Saved data entries:

++++++++++

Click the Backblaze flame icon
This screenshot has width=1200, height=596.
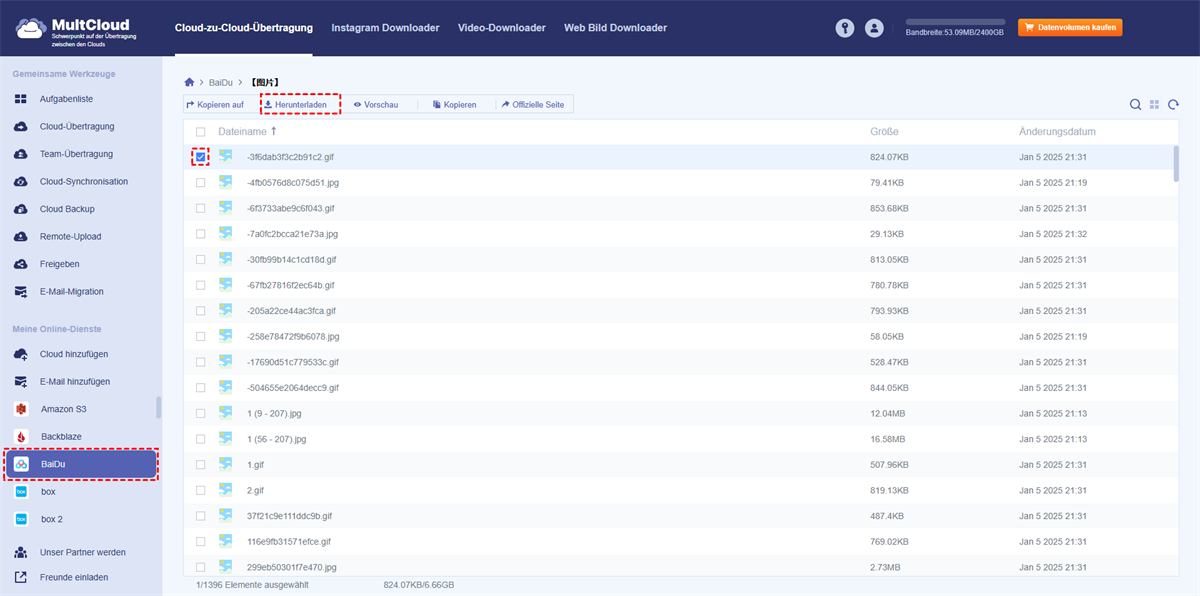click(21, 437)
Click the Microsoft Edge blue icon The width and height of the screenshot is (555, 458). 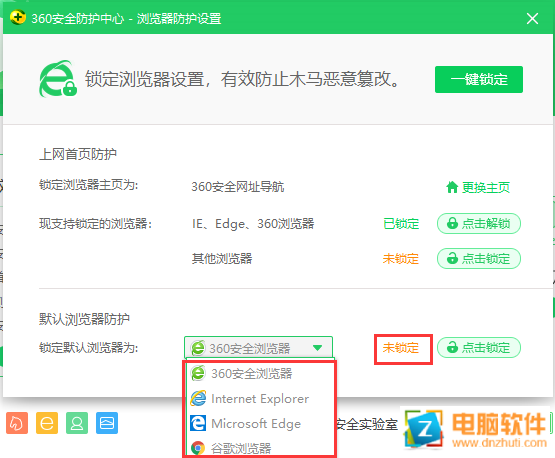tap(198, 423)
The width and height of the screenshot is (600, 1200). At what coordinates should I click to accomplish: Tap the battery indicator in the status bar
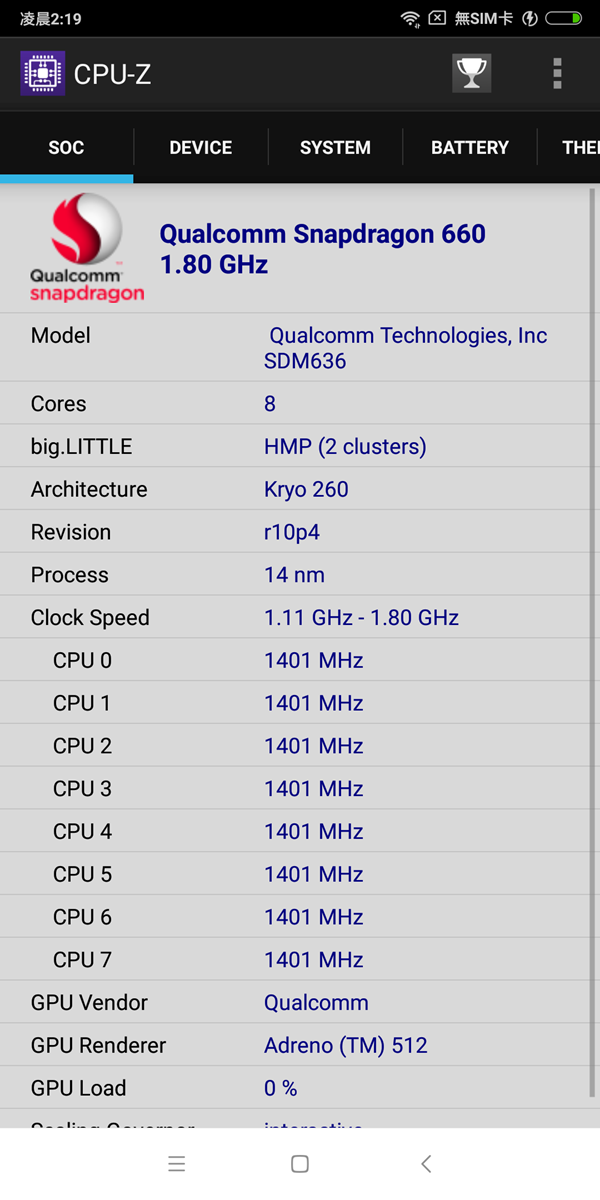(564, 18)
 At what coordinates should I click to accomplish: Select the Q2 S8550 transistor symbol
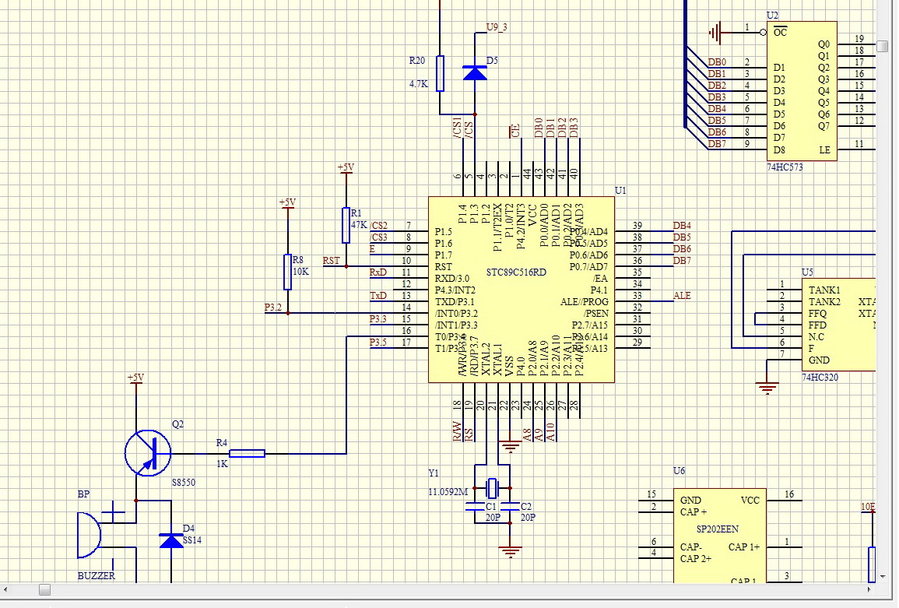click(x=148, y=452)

++++++++++

◆ **TASK DETAILS**: Pictures stay out. Copy exactly, and only, the lines from the one containing "At what coordinates should I click to accomplish: Select" through the end of the data.

◆ **WORKED SOLUTION**:
 At what coordinates should I click to accomplish: Select the Q2 S8550 transistor symbol
click(x=148, y=452)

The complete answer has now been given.